THE WRECKER'S GIRL by S K Tremayne
5* Despite a slightly slow, dull and boring start, this turned out to be an excellent, if sad, tale.
This is a book whose blurb doesn't do it justice, nor does the creepy prologue. Emma doesn't appear in the tale beyond the prologue and you don't find out about the history of the corpse in the prologue with the child's shoe until maybe 85% of the tale. It's a sad history that caused an even sadder tragedy, a history that wouldn't have made anyone bat an eyelid in 2025. But, it provided an excellent storyline to the tale, and boy were Karenza's forensics skills and sleuthing good.
This tale is that of Karenza, who's trying to help 2 troubled bereaved children, the Tyacks. She lost her daughter Maggie, aged 10, who sleepwalked out of their house the one night Karenza and her husband didn't lock there front door, following which her marriage broke up. She feels empathy with both kids who are clearly troubled, not just by their loss, but by guilt, feelings of resentment of each other, and because of the strange house they live in. A house that the Tyack family cannot ever sell because of its history and how people made their money, and more. A house that has no effect on the daughter but seems to haunt the son and his father, and uncle, and more, as we learn.
Cornish lore and history aid this tale, and Karenza has her work cut out. The house scares her. The adult Tyack male scares her for a different reason. The cellar scares her. The terrified cleaner is scared by both the house and inhabitants. Maybe even the kids scare her at times. Is the house haunted? Are the Tyacks cursed? Maybe, and if so, sadly for good reason. But, there's no perfect solution, although Karenza solves the mystery of Natalie Tyack's...death?

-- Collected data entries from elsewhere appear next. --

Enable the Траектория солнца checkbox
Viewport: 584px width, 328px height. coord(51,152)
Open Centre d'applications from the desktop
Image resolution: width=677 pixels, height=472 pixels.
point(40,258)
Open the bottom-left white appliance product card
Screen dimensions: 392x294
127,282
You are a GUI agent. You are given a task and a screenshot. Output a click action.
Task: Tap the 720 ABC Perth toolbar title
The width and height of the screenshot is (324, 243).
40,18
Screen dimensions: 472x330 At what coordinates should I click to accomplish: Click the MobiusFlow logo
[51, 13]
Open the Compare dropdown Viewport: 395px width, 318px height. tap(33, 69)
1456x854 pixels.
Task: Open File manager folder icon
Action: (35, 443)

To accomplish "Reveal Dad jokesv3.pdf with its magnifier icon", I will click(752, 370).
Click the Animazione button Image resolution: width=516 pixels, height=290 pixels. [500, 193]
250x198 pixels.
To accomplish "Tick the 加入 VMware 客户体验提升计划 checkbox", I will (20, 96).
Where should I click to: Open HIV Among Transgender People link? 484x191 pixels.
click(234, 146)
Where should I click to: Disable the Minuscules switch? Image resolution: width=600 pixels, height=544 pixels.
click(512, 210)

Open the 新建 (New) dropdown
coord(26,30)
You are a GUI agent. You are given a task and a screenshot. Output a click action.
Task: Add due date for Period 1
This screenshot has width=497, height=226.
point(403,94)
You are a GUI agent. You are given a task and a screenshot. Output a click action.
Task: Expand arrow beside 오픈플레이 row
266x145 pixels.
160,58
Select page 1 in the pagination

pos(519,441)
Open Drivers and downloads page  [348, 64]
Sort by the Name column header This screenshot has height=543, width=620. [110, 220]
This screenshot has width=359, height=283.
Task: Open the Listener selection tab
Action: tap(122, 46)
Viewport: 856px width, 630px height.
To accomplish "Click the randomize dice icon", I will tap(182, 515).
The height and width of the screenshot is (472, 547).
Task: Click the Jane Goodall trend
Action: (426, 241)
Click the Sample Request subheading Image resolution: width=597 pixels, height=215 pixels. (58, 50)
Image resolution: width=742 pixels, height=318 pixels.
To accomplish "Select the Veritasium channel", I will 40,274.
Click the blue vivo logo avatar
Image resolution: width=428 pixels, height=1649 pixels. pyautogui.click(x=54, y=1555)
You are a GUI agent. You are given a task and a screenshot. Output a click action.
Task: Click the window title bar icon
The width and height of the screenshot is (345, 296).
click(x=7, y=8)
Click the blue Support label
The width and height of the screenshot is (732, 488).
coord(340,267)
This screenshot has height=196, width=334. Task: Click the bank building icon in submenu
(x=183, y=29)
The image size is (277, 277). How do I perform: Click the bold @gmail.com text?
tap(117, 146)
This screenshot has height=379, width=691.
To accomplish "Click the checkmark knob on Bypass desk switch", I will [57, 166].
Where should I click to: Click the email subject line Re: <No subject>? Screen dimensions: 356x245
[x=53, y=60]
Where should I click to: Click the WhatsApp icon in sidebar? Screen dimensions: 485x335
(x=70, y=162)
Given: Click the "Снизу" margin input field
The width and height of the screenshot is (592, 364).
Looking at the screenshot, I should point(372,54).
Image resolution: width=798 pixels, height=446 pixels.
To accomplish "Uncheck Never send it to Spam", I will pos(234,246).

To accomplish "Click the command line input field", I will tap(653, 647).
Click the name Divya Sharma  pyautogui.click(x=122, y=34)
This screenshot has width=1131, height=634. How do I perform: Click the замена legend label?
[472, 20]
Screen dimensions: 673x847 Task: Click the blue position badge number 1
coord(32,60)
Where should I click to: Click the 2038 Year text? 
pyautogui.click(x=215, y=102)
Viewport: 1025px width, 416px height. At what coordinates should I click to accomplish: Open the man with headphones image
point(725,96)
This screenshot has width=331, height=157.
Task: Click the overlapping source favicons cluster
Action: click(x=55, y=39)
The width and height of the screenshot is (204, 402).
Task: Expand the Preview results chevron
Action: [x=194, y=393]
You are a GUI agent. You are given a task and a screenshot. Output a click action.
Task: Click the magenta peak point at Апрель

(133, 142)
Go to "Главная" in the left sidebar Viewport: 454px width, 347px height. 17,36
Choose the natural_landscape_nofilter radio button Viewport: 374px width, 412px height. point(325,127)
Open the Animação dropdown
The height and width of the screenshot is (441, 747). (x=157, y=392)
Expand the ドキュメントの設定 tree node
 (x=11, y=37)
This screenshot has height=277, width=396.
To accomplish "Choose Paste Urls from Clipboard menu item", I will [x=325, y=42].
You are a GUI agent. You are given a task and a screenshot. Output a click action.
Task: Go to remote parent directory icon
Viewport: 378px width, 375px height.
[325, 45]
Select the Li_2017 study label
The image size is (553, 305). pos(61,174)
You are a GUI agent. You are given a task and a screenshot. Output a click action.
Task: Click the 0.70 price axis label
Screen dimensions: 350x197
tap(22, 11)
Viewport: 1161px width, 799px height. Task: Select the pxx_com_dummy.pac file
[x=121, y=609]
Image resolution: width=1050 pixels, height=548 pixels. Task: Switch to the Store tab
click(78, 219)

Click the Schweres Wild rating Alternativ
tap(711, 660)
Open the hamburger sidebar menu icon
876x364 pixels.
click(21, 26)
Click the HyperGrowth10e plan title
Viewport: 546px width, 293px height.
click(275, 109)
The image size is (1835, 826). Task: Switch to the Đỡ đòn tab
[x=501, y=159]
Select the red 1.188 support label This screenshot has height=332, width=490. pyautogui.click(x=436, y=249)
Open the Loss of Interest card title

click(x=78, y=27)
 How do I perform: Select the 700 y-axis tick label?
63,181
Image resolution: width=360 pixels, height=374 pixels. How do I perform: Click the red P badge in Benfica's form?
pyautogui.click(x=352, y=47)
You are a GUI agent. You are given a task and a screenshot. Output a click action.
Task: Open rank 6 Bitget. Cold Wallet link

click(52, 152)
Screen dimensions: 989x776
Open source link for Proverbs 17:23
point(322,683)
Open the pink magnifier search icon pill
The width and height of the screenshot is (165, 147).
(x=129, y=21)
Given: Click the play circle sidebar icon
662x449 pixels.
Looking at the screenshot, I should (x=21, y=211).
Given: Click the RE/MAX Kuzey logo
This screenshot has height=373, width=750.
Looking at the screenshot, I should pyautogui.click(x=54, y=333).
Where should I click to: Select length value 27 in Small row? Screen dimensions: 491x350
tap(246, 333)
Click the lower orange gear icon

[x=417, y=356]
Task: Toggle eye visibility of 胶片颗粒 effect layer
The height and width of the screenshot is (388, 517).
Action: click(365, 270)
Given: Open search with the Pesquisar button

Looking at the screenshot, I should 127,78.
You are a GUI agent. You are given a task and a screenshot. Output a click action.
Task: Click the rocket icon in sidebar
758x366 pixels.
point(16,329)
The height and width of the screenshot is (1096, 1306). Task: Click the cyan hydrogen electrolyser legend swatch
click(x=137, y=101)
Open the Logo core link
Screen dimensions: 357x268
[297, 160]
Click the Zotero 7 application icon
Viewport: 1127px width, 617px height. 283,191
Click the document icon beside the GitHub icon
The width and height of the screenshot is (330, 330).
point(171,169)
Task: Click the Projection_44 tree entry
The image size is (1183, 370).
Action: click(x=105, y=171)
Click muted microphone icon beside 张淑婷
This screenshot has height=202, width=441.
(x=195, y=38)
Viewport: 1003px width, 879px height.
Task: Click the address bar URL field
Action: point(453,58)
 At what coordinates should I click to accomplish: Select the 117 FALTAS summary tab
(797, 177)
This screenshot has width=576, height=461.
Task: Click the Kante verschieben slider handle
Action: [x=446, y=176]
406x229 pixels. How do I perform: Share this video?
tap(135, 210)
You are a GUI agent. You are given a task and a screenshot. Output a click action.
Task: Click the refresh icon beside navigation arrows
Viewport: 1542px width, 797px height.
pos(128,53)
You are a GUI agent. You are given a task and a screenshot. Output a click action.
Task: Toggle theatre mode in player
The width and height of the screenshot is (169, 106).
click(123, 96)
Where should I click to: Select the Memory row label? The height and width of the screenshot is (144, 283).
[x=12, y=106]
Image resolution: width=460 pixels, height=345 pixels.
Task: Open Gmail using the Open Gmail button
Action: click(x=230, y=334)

Suicide? Tragic accident? There's a lot, but it's revealed in manageable and believable drips and drabs. When Karenza's connection to the Tyacks is revealed, she begins to understand what the 'haunting' could be, and why it's affecting only certain family members. She sleuths, comes to a couple of right-but-also-wrong/ish conclusions before the truth outs and she nearly meets the same fate as Natalie Tyack.
There's a lot more to the tale, not of it all original, but even if bits are borrowed, they're well dovetailed. The ending is sad-sweet for Karenza in a way I hadn't imagined, but, I think, also healing. And it made me think that death isn't the end we think it is. This is a really good book, so persist.
ARC courtesy of NetGalley and Harper Collins UK, for my reading pleasure.